The TIEA provides for particularly favorable conditions for the self-declaration of clients with tax arrears in the UK. Compared with the UK's recently announced New Disclosure Opportunity for taxpayers, the conditions in the agreement with Liechtenstein include a reduced period for assessing outstanding tax claims and the option of flat-rate taxation. The program will run from 2010 to 2015, and is available to new and existing clients. Under the text of the agreement, British and Liechtenstein authorities will work together to provide guidance on the tax treatment of customers of Liechtenstein financial intermediaries.

"With this agreement we are creating a stable and reliable regulatory framework and for the client the possibility to make use of an attractive option," said Tschütscher.

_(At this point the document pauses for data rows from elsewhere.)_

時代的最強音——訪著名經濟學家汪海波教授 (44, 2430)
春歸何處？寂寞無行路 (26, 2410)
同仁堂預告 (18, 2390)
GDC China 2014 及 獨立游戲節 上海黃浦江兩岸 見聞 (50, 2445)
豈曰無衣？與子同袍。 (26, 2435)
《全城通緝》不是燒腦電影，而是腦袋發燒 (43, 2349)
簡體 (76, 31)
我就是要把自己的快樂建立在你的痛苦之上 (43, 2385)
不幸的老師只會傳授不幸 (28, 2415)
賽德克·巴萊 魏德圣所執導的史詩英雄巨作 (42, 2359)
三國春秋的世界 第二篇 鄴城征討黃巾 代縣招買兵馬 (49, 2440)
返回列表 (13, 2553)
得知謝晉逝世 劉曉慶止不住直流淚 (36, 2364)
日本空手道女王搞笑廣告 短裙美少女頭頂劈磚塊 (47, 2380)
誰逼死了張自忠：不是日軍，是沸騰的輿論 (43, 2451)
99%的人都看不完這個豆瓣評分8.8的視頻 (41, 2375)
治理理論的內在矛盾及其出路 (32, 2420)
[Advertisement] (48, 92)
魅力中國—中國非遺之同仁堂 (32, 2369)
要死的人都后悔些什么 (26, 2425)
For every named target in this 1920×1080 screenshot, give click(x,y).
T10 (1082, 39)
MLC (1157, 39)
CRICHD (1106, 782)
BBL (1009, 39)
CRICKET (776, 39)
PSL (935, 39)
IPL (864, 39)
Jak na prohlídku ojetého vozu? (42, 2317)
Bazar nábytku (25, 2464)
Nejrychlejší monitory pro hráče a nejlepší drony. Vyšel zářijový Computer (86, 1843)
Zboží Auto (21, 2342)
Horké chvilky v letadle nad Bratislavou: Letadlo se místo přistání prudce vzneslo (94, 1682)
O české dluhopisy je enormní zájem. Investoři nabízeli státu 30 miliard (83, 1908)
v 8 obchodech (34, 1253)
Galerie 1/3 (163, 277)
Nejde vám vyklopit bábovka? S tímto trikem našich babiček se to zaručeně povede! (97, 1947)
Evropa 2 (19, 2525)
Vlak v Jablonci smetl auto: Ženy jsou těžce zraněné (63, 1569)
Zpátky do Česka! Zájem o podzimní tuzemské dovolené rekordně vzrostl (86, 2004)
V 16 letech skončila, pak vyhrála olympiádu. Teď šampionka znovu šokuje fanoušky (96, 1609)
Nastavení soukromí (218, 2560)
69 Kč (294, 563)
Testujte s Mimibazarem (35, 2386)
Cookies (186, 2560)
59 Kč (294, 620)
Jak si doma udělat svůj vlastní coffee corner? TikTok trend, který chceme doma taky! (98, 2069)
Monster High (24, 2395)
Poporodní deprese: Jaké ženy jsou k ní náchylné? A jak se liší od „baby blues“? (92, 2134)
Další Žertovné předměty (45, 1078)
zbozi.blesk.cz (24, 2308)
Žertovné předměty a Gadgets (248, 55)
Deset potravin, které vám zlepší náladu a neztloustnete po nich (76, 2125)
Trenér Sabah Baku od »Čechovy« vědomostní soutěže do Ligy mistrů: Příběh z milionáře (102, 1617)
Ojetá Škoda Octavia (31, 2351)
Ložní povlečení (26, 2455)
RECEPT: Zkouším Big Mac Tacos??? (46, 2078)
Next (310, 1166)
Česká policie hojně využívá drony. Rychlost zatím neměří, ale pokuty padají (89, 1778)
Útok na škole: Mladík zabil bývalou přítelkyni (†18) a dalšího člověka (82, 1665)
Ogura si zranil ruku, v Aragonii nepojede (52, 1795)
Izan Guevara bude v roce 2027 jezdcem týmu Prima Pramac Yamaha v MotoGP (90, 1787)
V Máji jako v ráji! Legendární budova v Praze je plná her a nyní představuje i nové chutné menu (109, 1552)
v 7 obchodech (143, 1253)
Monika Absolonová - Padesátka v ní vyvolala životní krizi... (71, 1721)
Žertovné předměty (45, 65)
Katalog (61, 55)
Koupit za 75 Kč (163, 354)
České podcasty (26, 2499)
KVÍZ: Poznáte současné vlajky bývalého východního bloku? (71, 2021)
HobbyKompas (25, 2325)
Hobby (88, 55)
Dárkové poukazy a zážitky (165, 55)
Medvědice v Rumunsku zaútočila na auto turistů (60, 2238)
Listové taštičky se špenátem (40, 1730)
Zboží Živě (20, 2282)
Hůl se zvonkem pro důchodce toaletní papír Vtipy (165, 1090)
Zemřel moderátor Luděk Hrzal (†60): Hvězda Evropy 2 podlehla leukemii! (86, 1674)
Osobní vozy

In a statement, the Liechtenstein government underscored that within the framework laid down by the agreement, the UK will not in any way seek to restrict or discriminate against Liechtenstein's financial services or its economy. It further noted that following the conclusion of the TIEA, the two countries are to negotiate an additional treaty for the avoidance of double taxation. "This meets a central demand of the Liechtenstein government to strengthen the international market access of our industry," Tschütscher explained.

In June 2008, Liechtenstein had already offered EU states the OECD standard on international cooperation in tax matters within the framework of bilateral agreements. On March 12, 2009, the Liechtenstein government expanded this offer and recognized the OECD standard as a binding global standard. Since then, a TIEA has been concluded with the United States, and another has been initialed with Germany.

Lauding the agreement, and its self-declaration provisions, Jeffrey Owens, Director of the OECD’s Centre for Tax Policy and Administration, said:

“The announcement shows that the era of bank secrecy as a shield for tax evaders is coming to an end. This confirms Liechtenstein’s willingness to position itself as a legitimate financial center which is prepared to compete on the basis of the services that it provides."

"It also shows that OECD countries are increasingly recognizing the benefits, in this changing environment, of voluntary compliance strategies that encourage taxpayers to come forward and declare income and assets held offshore. I am particularly pleased about the innovative and co-operative design of this joint UK-Liechtenstein initiative which may well serve as a model for other countries," Owens concluded.